Records provided below:
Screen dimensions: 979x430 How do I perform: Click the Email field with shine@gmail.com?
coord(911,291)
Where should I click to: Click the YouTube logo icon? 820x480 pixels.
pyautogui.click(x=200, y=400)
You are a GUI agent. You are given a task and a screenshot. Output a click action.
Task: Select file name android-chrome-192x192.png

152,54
End of Records provided.
Records provided below:
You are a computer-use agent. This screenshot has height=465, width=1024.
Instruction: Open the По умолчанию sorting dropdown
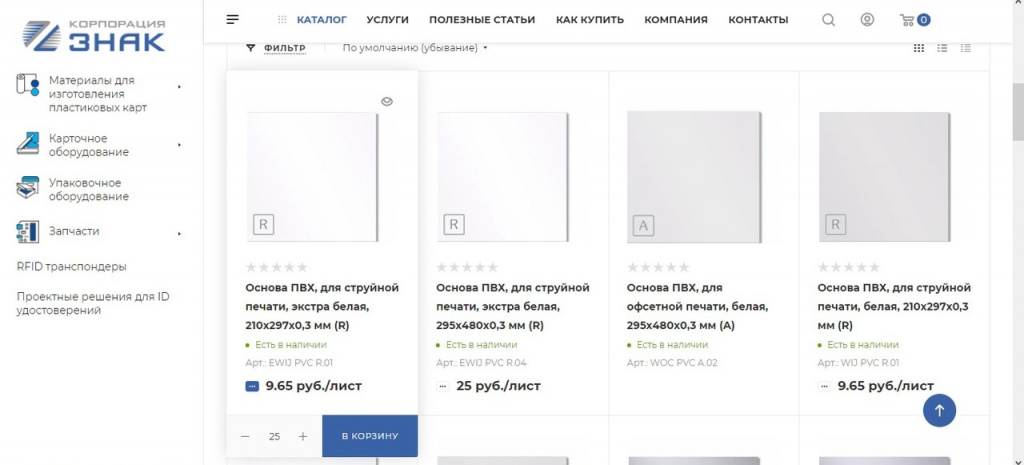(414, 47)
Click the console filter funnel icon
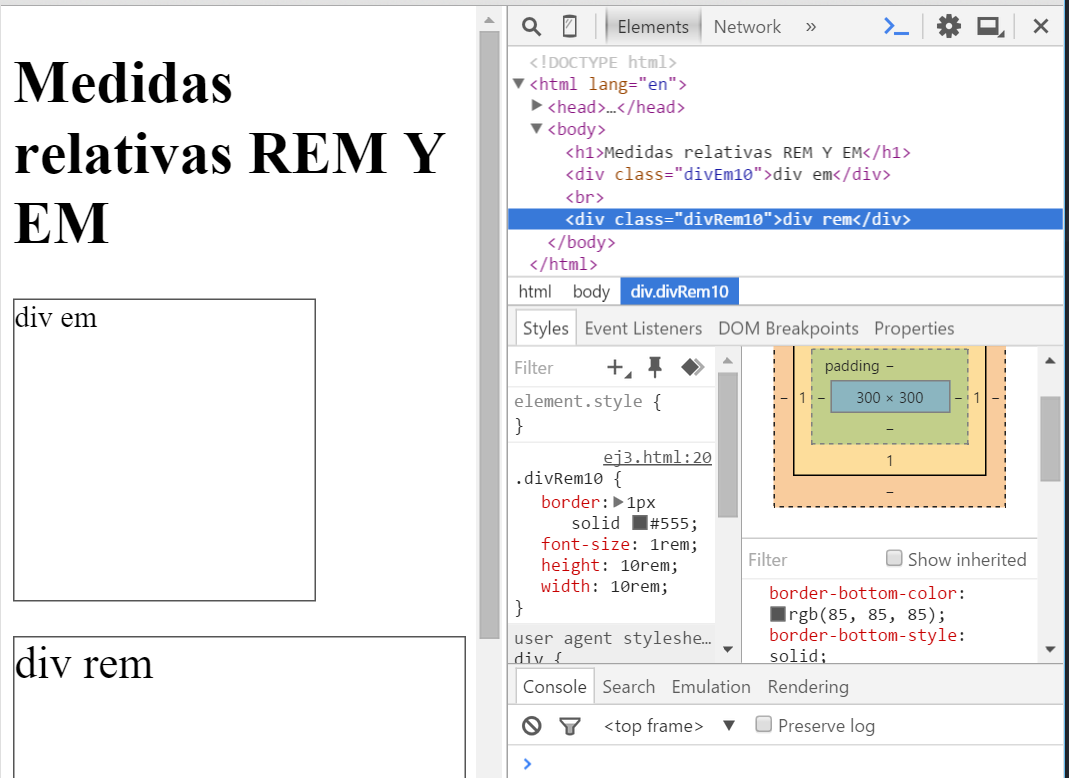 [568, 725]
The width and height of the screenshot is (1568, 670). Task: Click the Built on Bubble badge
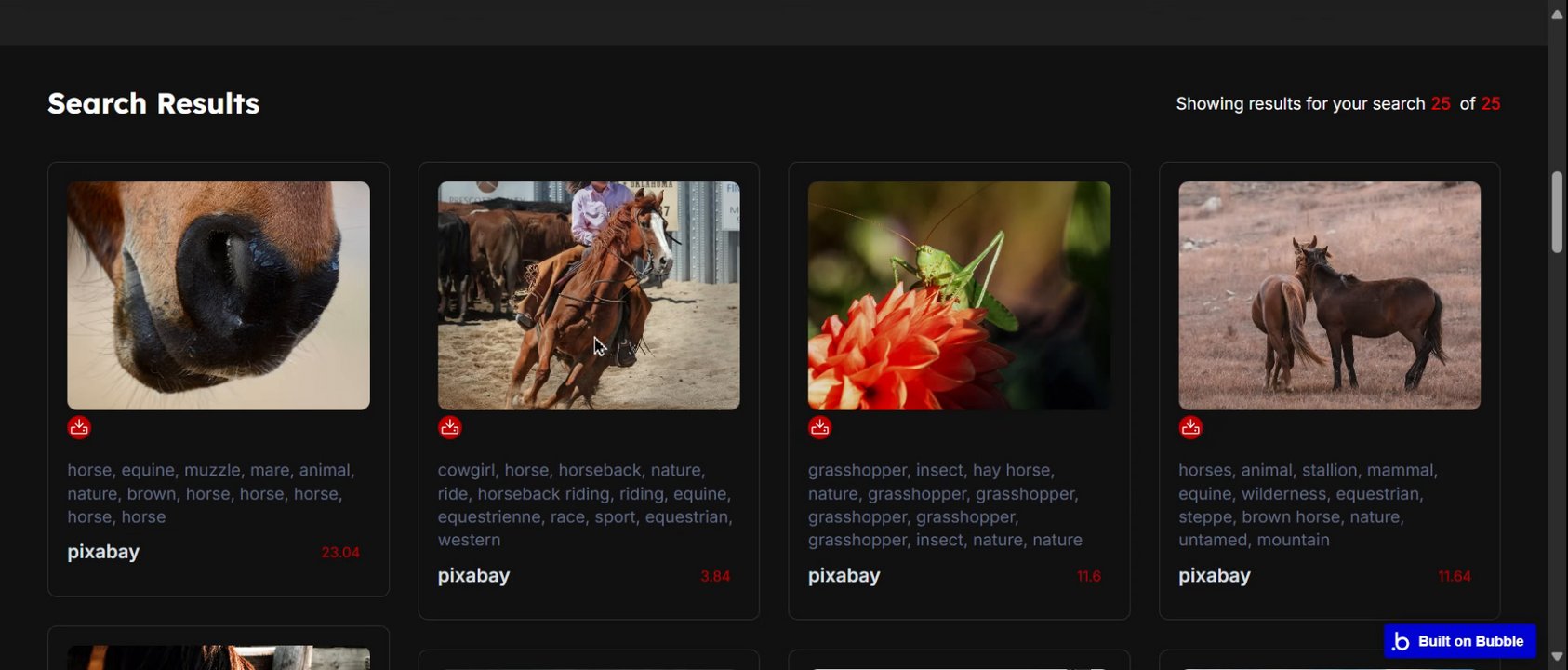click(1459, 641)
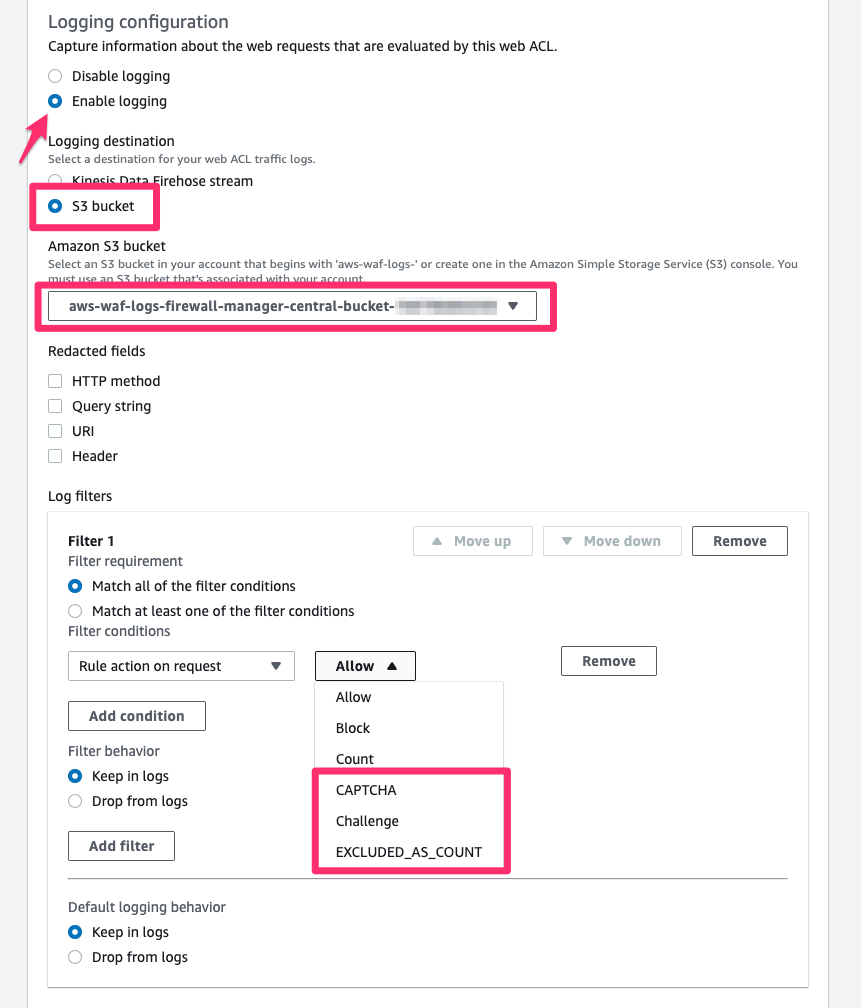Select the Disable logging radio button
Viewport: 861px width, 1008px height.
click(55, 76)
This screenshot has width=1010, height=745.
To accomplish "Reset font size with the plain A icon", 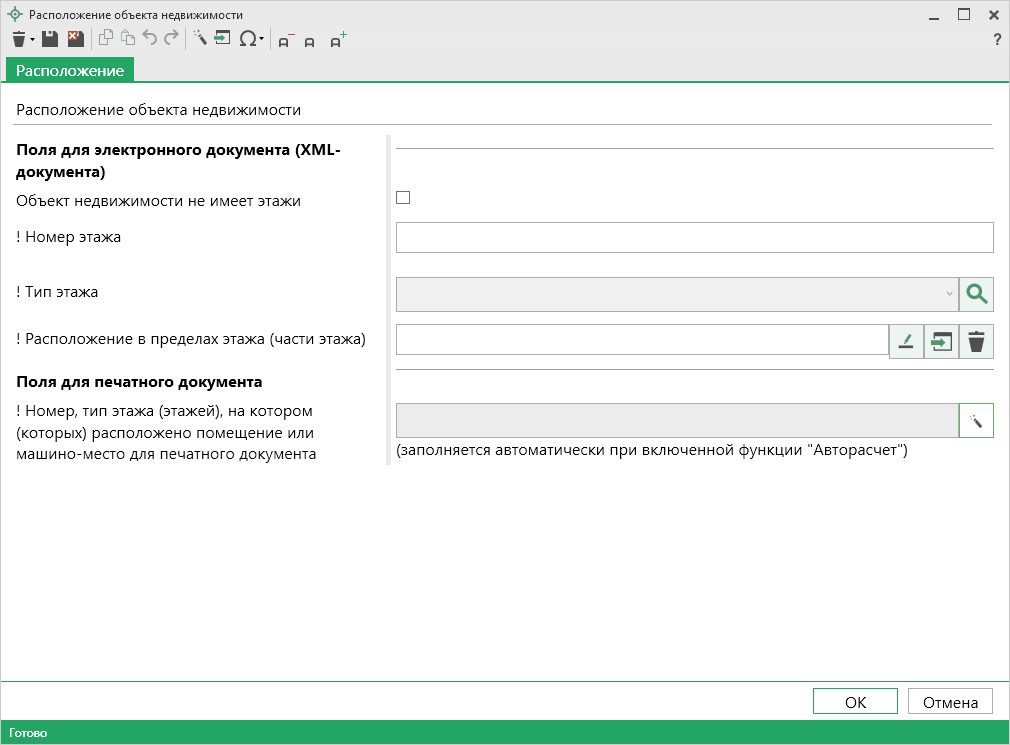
End of Records provided.
▶ What to produce
Could you find every line in the records above that has the string "This" and copy it?

▶ Result below
You are a computer-use agent. This screenshot has height=465, width=1024.
This screenshot has width=1010, height=745.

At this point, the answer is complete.